Content starts
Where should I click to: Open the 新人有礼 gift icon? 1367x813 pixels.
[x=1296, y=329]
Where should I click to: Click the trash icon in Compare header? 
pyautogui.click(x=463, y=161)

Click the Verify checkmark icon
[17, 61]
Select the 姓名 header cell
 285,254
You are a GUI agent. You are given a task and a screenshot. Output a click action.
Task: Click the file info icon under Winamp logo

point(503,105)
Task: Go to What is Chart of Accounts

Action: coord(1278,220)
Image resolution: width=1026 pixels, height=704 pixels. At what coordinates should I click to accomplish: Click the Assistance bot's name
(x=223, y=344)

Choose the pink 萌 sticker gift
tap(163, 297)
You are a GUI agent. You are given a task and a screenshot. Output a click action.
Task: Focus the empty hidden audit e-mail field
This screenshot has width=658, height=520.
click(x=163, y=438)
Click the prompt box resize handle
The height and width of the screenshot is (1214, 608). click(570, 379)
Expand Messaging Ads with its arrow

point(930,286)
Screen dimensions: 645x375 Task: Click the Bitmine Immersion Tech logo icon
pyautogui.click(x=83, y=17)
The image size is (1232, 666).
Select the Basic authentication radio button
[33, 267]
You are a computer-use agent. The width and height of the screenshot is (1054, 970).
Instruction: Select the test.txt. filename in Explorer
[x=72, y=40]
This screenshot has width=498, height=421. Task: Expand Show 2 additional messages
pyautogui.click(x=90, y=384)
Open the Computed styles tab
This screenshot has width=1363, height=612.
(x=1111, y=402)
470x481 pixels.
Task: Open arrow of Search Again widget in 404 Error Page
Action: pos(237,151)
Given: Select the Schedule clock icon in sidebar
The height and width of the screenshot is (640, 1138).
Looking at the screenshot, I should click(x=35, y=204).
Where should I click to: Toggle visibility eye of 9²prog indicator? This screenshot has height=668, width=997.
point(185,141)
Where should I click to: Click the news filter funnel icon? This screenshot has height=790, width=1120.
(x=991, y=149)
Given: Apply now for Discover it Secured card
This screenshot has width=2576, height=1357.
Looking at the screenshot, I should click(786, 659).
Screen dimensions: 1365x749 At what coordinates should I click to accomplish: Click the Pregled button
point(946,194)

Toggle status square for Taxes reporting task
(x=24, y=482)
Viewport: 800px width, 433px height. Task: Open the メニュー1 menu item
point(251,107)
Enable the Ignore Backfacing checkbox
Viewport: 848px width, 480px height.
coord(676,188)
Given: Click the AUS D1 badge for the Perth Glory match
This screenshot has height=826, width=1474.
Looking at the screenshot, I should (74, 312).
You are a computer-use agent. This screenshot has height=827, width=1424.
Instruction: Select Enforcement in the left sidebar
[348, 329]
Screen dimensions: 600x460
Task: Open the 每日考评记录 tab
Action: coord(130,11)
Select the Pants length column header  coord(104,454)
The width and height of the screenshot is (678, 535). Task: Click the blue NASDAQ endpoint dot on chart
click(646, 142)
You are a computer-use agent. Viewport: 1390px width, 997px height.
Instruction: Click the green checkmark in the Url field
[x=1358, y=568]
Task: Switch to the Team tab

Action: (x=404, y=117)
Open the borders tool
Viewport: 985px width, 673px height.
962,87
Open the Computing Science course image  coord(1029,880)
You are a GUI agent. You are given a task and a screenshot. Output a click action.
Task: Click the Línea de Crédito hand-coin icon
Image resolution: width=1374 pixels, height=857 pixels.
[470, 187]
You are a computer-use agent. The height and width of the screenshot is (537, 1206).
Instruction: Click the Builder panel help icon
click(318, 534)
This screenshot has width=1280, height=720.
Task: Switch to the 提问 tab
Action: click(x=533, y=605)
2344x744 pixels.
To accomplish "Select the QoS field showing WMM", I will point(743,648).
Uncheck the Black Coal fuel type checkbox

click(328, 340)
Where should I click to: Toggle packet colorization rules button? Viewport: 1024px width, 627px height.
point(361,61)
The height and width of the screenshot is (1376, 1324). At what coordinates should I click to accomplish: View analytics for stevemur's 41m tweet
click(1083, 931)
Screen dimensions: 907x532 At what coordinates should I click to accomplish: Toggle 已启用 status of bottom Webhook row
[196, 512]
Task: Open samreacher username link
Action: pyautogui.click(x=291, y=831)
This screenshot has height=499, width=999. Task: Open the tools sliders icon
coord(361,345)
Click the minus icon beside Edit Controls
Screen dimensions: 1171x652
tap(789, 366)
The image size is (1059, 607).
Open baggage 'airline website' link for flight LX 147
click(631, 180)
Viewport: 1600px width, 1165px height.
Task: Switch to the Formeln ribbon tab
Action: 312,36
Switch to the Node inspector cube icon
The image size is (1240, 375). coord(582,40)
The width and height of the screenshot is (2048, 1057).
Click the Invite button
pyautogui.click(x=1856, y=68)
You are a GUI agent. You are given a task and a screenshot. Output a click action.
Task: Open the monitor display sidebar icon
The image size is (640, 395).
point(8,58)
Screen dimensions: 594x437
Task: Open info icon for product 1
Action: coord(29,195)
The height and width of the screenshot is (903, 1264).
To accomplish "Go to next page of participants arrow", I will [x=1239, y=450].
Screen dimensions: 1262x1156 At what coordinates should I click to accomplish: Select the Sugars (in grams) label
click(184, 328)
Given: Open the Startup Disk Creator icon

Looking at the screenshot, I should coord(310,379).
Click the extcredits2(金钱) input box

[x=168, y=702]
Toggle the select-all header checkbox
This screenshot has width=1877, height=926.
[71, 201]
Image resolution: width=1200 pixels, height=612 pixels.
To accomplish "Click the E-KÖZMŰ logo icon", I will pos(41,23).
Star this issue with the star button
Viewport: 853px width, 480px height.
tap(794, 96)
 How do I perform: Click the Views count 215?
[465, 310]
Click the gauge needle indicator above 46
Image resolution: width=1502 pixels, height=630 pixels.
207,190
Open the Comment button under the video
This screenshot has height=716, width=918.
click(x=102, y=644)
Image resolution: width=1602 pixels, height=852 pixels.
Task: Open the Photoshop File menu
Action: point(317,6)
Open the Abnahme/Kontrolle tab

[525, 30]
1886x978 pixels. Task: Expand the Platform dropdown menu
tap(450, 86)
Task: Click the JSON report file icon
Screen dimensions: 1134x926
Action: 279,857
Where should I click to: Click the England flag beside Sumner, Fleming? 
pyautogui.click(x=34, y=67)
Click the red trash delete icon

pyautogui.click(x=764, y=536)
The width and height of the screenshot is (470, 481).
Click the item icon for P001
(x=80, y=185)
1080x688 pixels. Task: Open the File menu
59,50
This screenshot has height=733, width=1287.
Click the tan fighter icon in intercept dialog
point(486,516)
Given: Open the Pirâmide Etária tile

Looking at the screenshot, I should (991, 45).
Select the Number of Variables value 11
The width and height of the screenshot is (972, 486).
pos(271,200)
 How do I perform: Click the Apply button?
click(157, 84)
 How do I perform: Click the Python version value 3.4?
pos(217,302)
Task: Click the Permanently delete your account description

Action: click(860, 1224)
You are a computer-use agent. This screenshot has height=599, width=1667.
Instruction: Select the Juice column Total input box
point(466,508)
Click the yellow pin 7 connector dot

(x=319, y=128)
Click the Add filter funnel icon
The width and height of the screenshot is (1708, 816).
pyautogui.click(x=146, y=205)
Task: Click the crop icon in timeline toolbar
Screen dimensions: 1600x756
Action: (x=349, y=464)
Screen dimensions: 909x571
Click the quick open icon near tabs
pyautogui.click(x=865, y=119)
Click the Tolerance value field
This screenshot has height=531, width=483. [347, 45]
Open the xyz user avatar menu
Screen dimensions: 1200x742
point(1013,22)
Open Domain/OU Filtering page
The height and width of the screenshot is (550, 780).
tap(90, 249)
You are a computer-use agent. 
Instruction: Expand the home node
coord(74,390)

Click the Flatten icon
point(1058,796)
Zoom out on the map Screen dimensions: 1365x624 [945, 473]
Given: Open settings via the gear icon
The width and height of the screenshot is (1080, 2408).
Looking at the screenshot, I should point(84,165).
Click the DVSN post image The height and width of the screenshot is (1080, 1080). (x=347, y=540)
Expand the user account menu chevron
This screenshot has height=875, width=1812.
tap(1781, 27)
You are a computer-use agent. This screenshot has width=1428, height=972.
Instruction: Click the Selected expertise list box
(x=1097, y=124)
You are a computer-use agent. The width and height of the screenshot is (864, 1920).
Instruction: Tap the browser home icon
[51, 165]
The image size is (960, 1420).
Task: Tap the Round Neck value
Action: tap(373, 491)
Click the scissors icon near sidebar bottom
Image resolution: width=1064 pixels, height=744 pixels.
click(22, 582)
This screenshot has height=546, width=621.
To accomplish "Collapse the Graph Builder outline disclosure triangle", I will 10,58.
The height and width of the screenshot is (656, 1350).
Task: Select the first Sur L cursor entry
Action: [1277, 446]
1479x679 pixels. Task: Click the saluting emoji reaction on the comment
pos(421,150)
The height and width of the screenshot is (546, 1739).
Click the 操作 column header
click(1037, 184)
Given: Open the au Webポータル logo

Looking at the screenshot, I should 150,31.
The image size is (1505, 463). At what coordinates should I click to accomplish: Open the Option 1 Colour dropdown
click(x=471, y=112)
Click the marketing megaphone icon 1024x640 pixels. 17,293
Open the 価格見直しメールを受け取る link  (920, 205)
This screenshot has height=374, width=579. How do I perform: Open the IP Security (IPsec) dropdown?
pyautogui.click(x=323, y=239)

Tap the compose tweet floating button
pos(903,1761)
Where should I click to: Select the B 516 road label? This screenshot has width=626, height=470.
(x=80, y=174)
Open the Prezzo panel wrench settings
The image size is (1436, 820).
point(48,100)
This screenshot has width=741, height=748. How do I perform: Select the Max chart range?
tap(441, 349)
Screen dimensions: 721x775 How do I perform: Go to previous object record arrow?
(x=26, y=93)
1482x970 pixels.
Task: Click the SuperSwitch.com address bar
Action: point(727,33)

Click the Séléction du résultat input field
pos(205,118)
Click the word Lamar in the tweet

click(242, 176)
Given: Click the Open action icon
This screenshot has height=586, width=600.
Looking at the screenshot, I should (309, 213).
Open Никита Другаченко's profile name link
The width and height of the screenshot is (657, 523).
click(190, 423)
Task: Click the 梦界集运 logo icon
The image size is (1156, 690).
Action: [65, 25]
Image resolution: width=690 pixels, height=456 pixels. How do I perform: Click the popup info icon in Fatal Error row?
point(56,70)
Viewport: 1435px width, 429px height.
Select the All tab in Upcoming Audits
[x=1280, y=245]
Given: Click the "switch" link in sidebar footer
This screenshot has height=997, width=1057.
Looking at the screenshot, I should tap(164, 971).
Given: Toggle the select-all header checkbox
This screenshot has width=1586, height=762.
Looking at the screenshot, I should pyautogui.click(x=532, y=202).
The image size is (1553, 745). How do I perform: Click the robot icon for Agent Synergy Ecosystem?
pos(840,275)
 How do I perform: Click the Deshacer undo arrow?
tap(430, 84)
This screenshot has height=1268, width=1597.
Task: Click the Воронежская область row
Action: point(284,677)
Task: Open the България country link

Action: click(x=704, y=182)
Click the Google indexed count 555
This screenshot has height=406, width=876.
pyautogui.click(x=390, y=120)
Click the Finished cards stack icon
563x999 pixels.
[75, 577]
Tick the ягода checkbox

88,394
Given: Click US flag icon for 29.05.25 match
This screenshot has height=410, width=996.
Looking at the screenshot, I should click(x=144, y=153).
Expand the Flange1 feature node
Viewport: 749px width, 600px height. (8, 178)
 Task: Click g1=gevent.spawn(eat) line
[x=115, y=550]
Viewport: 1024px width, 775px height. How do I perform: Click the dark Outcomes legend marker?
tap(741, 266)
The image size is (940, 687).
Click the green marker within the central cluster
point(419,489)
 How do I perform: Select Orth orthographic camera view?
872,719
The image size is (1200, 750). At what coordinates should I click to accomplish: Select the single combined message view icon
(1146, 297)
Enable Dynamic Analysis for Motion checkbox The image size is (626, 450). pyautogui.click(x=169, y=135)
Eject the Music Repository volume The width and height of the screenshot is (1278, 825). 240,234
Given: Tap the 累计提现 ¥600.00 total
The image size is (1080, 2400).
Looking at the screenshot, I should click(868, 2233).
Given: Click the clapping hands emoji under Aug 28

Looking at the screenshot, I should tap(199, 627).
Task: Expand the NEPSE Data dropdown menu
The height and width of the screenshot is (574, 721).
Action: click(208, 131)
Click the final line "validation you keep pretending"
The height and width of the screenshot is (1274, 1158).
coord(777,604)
Content ends
■ What this task involves: The task calls for all lines in the entries that hold "settings".

■ Response below:
Given: Open settings via the gear icon
Open the Prezzo panel wrench settings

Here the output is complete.